Wednesday, July 5, 2023

Family Passwords and Passkey Providers

Juli Clover:

In iOS 17, Family Passwords is designed to let you share your passwords and passkeys with friends and family members. Using the Passwords section of the Settings app, you can create a group of people to share passwords with.

Using a setup process, you can select trusted contacts to share information with. Each person who is in the group can select passwords and passkeys to share with others. You can, for example, share passwords to streaming services and online bill paying sites without having to share the password for your bank.


Like regular passwords, shared passwords are stored in iCloud Keychain and are end-to-end encrypted. Passkeys, Apple’s device-verified alternative to passwords, can also be shared.

This is really cool.

Ricky Mondello:

The feature that allows you to share passkeys and passwords in iOS 17 and macOS Sonoma is not at all limited to families. You can set up shared groups with any collection of close contacts.
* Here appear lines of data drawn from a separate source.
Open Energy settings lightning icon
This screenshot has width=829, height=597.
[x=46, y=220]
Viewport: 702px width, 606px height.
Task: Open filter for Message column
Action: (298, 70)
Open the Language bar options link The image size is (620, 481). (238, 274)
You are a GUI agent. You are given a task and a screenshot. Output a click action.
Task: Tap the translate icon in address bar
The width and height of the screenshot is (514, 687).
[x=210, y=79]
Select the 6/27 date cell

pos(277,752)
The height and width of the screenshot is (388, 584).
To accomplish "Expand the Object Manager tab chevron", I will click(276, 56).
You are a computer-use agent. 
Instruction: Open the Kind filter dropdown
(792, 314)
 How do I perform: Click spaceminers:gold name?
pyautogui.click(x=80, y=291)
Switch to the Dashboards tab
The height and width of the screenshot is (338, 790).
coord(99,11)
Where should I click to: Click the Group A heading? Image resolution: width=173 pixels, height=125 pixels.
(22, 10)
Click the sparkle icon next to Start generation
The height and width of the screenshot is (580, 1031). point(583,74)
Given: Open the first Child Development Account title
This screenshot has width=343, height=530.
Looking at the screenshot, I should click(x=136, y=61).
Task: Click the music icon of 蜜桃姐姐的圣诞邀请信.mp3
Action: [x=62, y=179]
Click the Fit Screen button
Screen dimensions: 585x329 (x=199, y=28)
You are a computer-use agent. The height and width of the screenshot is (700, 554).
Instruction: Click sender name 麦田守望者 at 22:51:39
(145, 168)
And you can set up as many groups as you’d like. :)

Apple (Hacker News):

Passkeys can now be synced using external providers[…] Password manager apps can save and offer passkeys on iOS, iPadOS, and macOS.

Notably, there still doesn’t seem to be a way to actually export passkeys. I guess you could use an external provider that offers this, but then you would lose the benefits of iCloud Keychain.

See also: Deploy passkeys at work.

macOS 14 release notes:

The Credential Provider API for password managers has been expanded to support passkeys. Credential providers can save and offer passkeys for apps and websites across the system

Paulo Andrade:

While Secrets could potentially generate and store Passkeys, they would be challenging to use in any app or browser without a Secrets extension installed.

Unlike password-based authentication, you can’t simply copy and paste a Passkey into an authentication form. And that’s precisely why this announcement is so important.


By allowing third-party password managers to store and use Passkeys in both apps and websites, Apple is taking another step in that direction. It also prevents locking you into the ecosystem.

Dan Moren:

I was glad to see that Apple has now added the ability to log in to your Apple ID or using a passkey instead of your password.


I do find it a little bit odd that the macOS implementation currently doesn’t seem to let you use Touch ID on your Mac to log in, rather kicking you to verify via your mobile device. On the one hand, that does bestow the additional security of using a second factor—an item that you have—but that’s not required on iOS or iPadOS, which would seem to be at more risk of being lost or stolen.

Another interesting tidbit: I can’t locate the saved passkey in the Passwords section of System Settings on my MacBook Air running Sonoma.